Despite a good track record of releasing quality music, Randy Houser hasn't become a consistent chart-topper yet. His new album, "How Country Feels," has already brought him one hit song with the title track, so perhaps a change of scenery (Houser is now on Stoney Creek) was what his career needed.
Houser's last album, "They Call Me Cadillac," was a bluesy, varied album that unfortunately yielded no hits. This time around, he's gone for a much simpler approach, focusing heavily on having good times in the sunshine and enjoying the moment (see the title track, as well as Absolutely Nothing and Runnin' Out of Moonlight). None of the songs are bad, and they are better than the usual "let's dance on my tailgate in the country" fare, but they're not particularly noteworthy, either. Those songs tend to be the rowdiest, loudest songs as well, to the point that they become almost too bombastic.
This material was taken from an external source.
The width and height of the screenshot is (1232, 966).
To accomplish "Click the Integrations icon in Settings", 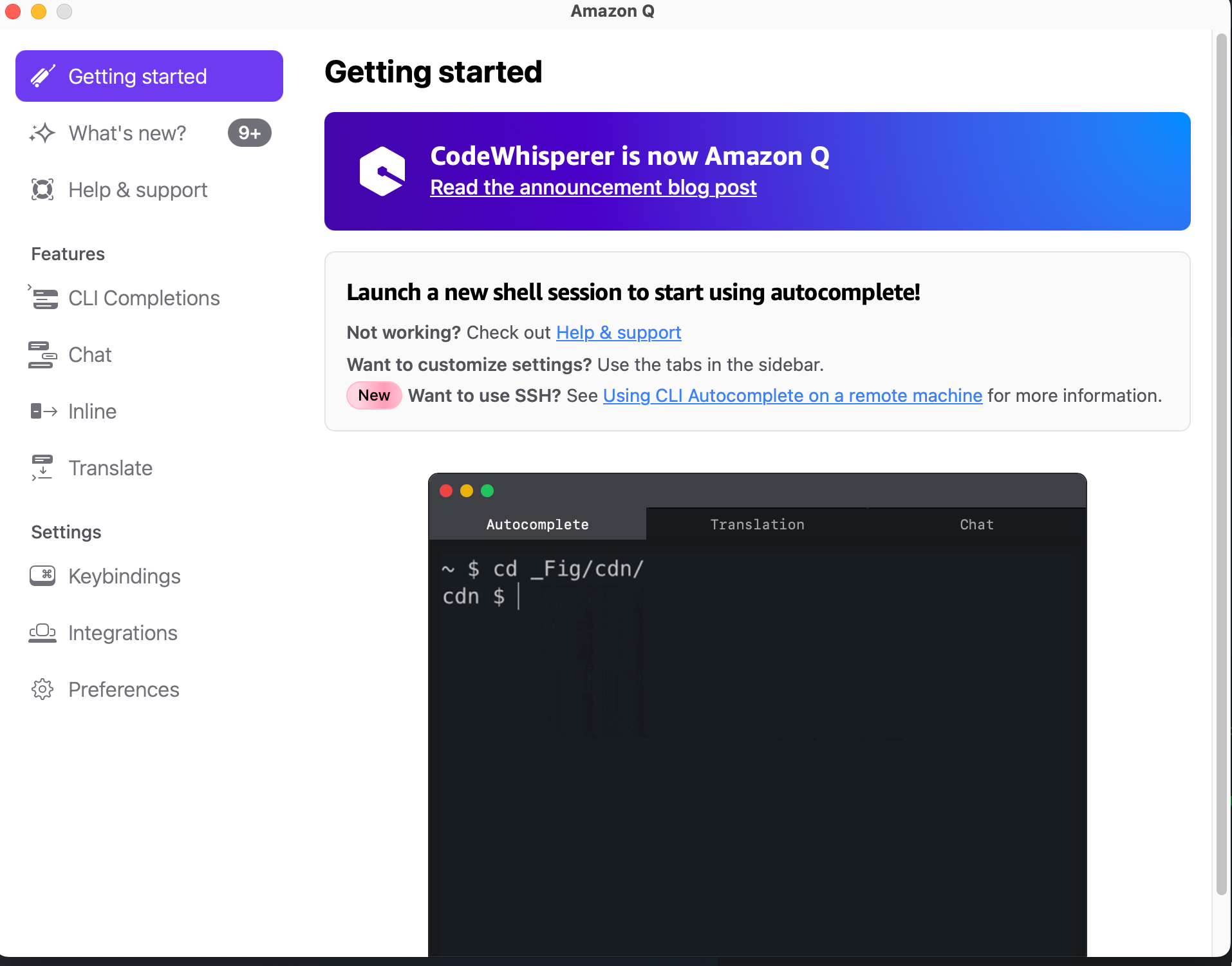I will coord(42,632).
Houser is a very skilled songwriter, and he has several songs about music that are top notch. The Singer and The Power of a Song take a different approach to the subject. The latter may be overly sentimental, but it's also easy to relate - everybody who's a die-hard music fan has at least one or two songs in their past that have shaped their lives. The Singer, on the other hand, is a lovely ballad detailing the heartache of loving someone who's dedicated his life to something else.
While not every country artist could straddle that middle ground between art and commerce, Houser has chosen well with the songs he co-wrote or found by other writers. "How Country Feels" has its share of breezy, lightweight songs meant for radio airplay that hit on all the themes that are popular at the moment, but there's plenty of meat as well.